> Work request
Copy every line of the data that includes the string "search".

***** Data in this exercise

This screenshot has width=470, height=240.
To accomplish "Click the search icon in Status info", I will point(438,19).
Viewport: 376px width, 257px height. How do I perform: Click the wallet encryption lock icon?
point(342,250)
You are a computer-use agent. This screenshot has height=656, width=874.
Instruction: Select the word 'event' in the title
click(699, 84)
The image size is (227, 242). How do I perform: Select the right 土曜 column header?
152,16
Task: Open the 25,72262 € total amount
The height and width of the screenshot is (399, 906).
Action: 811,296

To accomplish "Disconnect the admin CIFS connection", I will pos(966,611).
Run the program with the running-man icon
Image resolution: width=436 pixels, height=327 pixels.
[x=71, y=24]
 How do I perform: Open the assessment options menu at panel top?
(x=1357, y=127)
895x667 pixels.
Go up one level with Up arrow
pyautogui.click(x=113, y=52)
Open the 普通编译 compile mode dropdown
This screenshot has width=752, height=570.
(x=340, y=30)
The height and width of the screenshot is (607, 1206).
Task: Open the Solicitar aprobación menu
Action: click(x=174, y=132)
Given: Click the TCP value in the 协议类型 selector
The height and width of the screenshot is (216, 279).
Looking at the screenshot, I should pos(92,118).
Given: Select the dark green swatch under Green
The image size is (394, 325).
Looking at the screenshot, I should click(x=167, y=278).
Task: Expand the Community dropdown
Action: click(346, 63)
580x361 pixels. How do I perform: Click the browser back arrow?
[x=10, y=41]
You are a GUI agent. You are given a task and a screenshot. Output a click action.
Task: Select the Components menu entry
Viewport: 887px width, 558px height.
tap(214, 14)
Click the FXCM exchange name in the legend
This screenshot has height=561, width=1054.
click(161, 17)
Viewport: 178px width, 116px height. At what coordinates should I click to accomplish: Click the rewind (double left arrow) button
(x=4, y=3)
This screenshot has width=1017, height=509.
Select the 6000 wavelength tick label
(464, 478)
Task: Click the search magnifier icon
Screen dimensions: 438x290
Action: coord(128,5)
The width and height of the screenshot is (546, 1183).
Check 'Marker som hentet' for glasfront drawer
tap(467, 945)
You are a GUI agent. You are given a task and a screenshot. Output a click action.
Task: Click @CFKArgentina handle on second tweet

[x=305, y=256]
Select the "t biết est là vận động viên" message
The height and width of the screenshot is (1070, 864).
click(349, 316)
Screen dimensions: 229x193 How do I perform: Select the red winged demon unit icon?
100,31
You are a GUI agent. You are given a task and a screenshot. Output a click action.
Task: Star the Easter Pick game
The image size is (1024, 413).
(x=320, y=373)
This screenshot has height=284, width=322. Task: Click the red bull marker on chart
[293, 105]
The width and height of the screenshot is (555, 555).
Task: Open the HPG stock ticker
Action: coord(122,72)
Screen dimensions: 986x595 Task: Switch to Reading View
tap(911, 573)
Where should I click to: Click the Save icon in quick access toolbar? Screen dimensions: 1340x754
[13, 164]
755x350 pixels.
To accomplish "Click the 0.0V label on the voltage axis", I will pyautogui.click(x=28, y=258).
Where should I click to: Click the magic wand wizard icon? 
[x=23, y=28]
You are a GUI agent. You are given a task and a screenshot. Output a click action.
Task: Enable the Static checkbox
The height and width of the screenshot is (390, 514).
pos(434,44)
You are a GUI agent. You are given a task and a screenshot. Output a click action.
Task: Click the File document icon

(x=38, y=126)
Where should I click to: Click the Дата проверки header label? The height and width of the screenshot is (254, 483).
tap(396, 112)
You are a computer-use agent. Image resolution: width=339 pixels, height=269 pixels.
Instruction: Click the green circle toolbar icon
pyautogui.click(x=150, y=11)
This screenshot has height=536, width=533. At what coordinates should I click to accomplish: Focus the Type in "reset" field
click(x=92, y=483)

**********

> Solved problem
To accomplish "Click the search icon in Status info", I will point(438,19).
Task: Click the search magnifier icon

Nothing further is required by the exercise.